You're placing your own expectations upon others, here. Let me explain what I mean, because it's not as harsh as it might sound.
We all have our own thought of what a rank "should mean". Mine are likely different from yours in some substantive ways. That doesn't make one of those opinions better than the other - just different. Your instructor has set some standards for how they evaluate for each rank. Those standards are really the only fair way to evaluate whether someone in that school deserves their rank or not. Within my curriculum, nobody would ever make BB who forgets the basics - it just takes too much work to get to that rank for me. But that's in my curriculum. In some curricula, BB rank is more of a "serious student" rank, achievable in 2-3 years with reasonable effort. Students who have been studying 2-3 years will sometimes forget things you and I might consider "basics". I've had students in that range who routinely forgot the names of techniques they'd known for 2 years. It wasn't important that they remember those names for the rank they were at (they could put the technique to the name, but not the name to the technique).

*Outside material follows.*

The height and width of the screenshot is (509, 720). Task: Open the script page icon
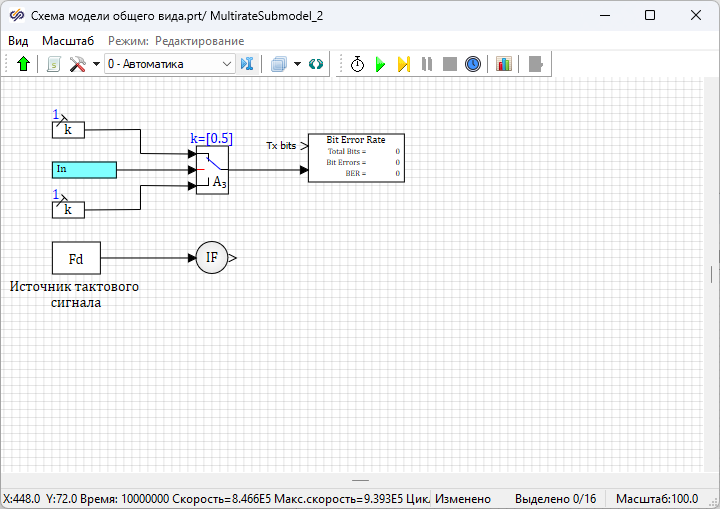click(x=54, y=64)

As for the business side, as others have pointed out, a school - if it is generating the instructor's primary income and/or renting its own space - must have a certain level of income. How that income is achieved can vary. I personally prefer a steady monthly amount, but some students (and instructors) prefer a lower monthly fee, with add-ons for testing, additional classes, sale of gear, etc. Either way, it's more about the total amount paid and the value received, rather than how it's structured. There's some evidence, by the way, that giving students multiple ways to pay more if they wish (product sales, additional classes, etc.) is more stable in some ways than trying to charge every student the same price every month.